Merkezî sınavların oluşturduğu vasatta öğretmenler test için öğretme ile müfredat öğretme arasında sarkaç gibi sallanmaktadır. Ders ve sınav içeriğinin farklılaştığı ölçüde bu salınımın şiddeti artmaktadır. Öğretmenler, ders içerik ve uygulamalarında müfredatı öğretmekten ziyade çoğu zaman test için öğretme anlayışına uygun bir şekilde hareket etmektedir. Özellikle son sınıflarda dersin kazanımları yerine sınav hazırlığına yönelik çalışmalara ağırlık verilmektedir. Zaman zaman bu çalışmalar, “test için öğretme”nin de ötesine geçerek “testi öğretme” niteliği taşır hâle gelmektedir. Bu da zaman içinde öğretmen ve öğrencilerin pragmatik amaçlara daha fazla ağırlık vermesine dolayısıyla sınav etkisinin derinleşmesine sebep olmaktadır. Bu durum zaman zaman sınav içeriğinin ve uygulamalarının değiştirilmesiyle giderilmeye çalışılmaktadır.
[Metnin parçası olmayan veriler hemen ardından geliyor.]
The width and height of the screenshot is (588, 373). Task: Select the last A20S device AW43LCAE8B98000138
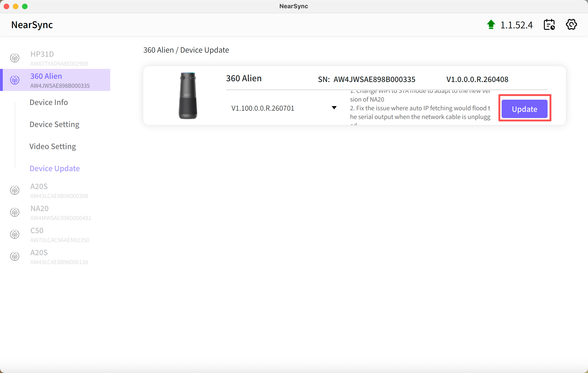coord(55,257)
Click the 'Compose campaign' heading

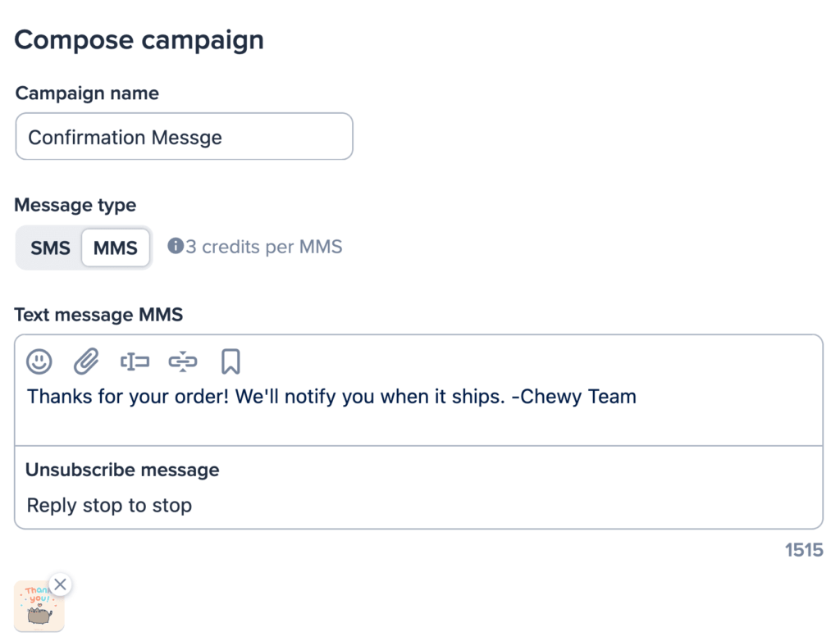point(139,39)
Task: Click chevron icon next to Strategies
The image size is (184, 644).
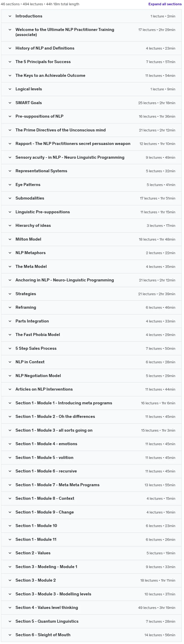Action: 10,294
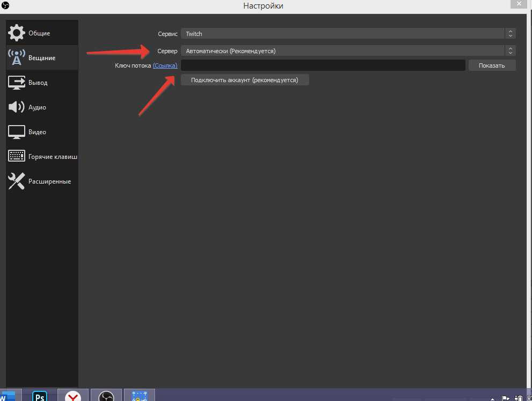Select the Вещание antenna icon

pos(16,58)
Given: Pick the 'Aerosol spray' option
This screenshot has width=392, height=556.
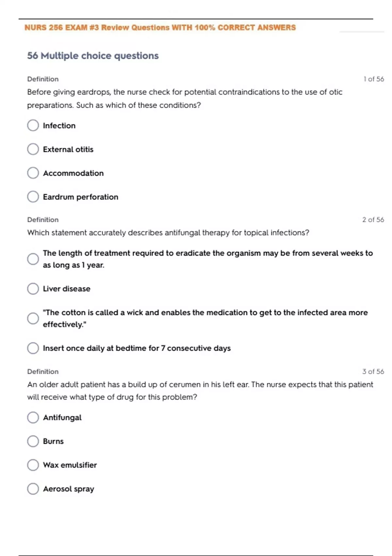Looking at the screenshot, I should pos(33,489).
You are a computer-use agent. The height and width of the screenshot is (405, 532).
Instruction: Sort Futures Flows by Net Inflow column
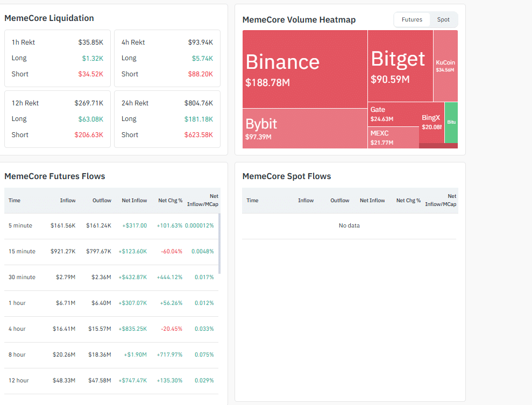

Millî Eğitim Bakanlığı tarafından 23 Ekim 2018 yılında yayımlanan 2023 Vizyonu’nda eğitim sistemindeki tüm sınavların amacı, içeriği, soru tiplerine bağlı yapısı ve sağlayacağı yarar bakımından yeniden düzenleneceği açıklanmıştır. Sınavlarda akıl yürütme, eleştirel düşünme, yorumlama, tahmin etme ve benzeri zihinsel becerileri sınamanın öne çıkacağı ifade edilmiş; bilgi depolamak, formül ezberlemek gibi işlemlere ihtiyacın kalmadığı bir yaklaşım sergileneceği vurgulanmıştır (MEB, 2018: 34).  2019 LGS’de bu yaklaşımı hayata geçirmek amacıyla Sınavla Öğrenci Alacak Ortaöğretim Kurumlarına İlişkin Merkezî Sınav'ın içeriğinde köklü bir değişikliğe gidilmiştir. Bu değişikliklerle birlikte sınavın Türkçe bölümünde yaygın bir şekilde “yeni nesil” olarak adlandırılan “beceri temelli” sorulara yer verilmeye başlanmıştır.

Bu değişimin tek bir sebebi olmamakla birlikte Türkiye’nin PISA sınavında ortaya koyduğu başarısız tabloyu değiştirme isteğinin temel motivasyon olduğu söylenebilir. Yeni LGS soruları ve örnek sorular incelendiğinde büyük ölçüde PISA sınavındaki içerik ve uygulamaların esas alındığı kolaylıkla görülebilir. Medyada da yeni nesil sorular sıkça uluslararası sınavlarla ilişkilendirilmektedir. Nitekim, ilgili araştırmaların (Aşıcı vd., 2012; Benzer, 2021; Bozkurt vd., 2015; Dilekçi, 2022; Yıldız, 2021) birçoğunda PISA’daki başarısızlığın sebebi olarak öğrencilerin PISA tarzı metinlere ve sorulara alışkın olmaması sıkça dile getirilen bir konudur. Söz konusu çalışmalarda PISA tarzı metinlere Türkçe ders kitaplarında yer verilmesi ve sınavlara PISA tarzı soruların eklenmesi buna bir çözüm olarak sunulmaktadır. Yeni nesil sorular bir bakıma bu çözüm önerilerinin zaman içinde karşılık bulduğunu göstermektedir.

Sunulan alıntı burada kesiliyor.